8. A cegueira deliberada em relação a algum ponto do processo feriria o senso de justiça. No entanto, o ministro Herman Benjamin não falava nesse sentido. Conforme esclareceu mais adiante, com essas palavras ele queria que o conteúdo das delações da Odebrecht fosse necessariamente apreciado pelo TSE já que se trataria de fato público e notório. “Só os índios não contatados da Amazônia não sabiam que a Odebrecht havia feito colaboração. Se isso não é fato notório, não existirá outro”, disse o ministro Herman Benjamin.

9. Uma coisa é a existência, pública e notória, da delação de 77 diretores e executivos da empreiteira Odebrecht. Outra é tomar os fatos narrados nas delações como verdade verdadeira, a dispensar posteriores provas.

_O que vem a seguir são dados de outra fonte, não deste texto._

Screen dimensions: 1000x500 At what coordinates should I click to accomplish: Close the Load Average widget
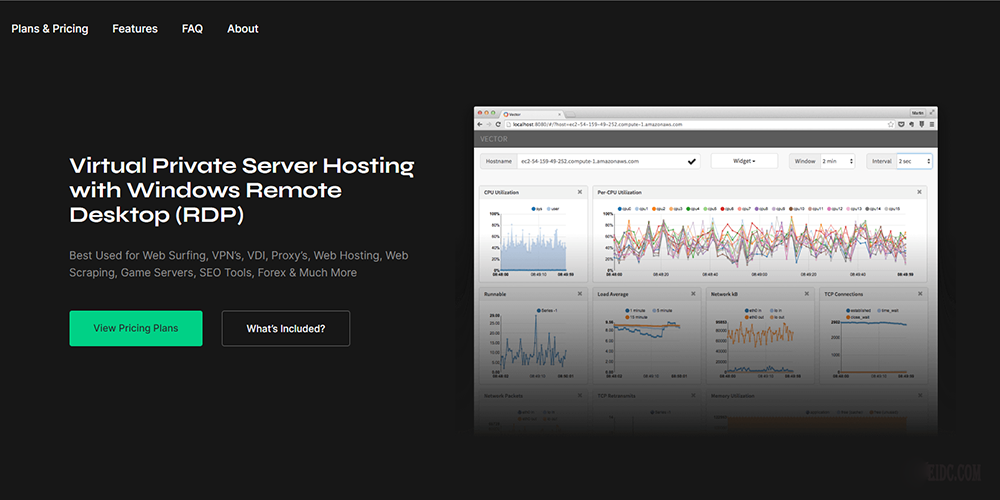pyautogui.click(x=693, y=294)
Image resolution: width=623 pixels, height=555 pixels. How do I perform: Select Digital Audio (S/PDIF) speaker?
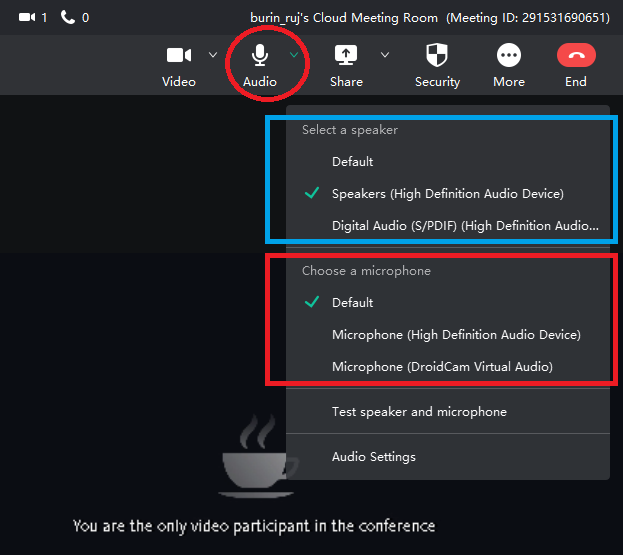465,226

O fato de todo mundo saber que as delações foram feitas não significa que o seu conteúdo corresponda à verdade ou relate os fatos com fidelidade e correção.

10. Não se nega a argúcia do argumento do ministro Benjamin, fazendo parecer que a jurisprudência do STF, no sentido de afirmar que um tribunal não pode desconhecer um fato público e notório, conduziria à pretendida conclusão de presumir como verdadeiro o conteúdo das delações da Odebrecht.

11. Mas esse modo de apreciar os fatos proposto pelo relator está bem distante do que dispõe o Direito, pois sabe que descuidos nesse campo produzem não pequenas injustiças. Além de estabelecer uma série de procedimentos para garantir isenção na produção das provas, a lei prevê que as partes possam refutar os fatos narrados, apresentar esclarecimentos, etc.

12. Dessa forma, seria um tanto extravagante que o TSE, no caso mais importante de sua história, pactuasse com uma apreciação descuidada das provas, dando por verdadeiro o que não passou por um efetivo contraditório. Como também é público e notório, as delações da Odebrecht ainda são objeto de investigação.

13. O papel do juiz exige isenção. Deve antes estar disposto a ser mal interpretado pela opinião pública do que causar uma injustiça. O caso em questão é de especial gravidade, pois não envolve apenas Dilma Rousseff e Michel Temer. Um equívoco do TSE causaria um dano direto a todo o País. É bom, portanto, não ignorar os critérios seguros do bom Direito.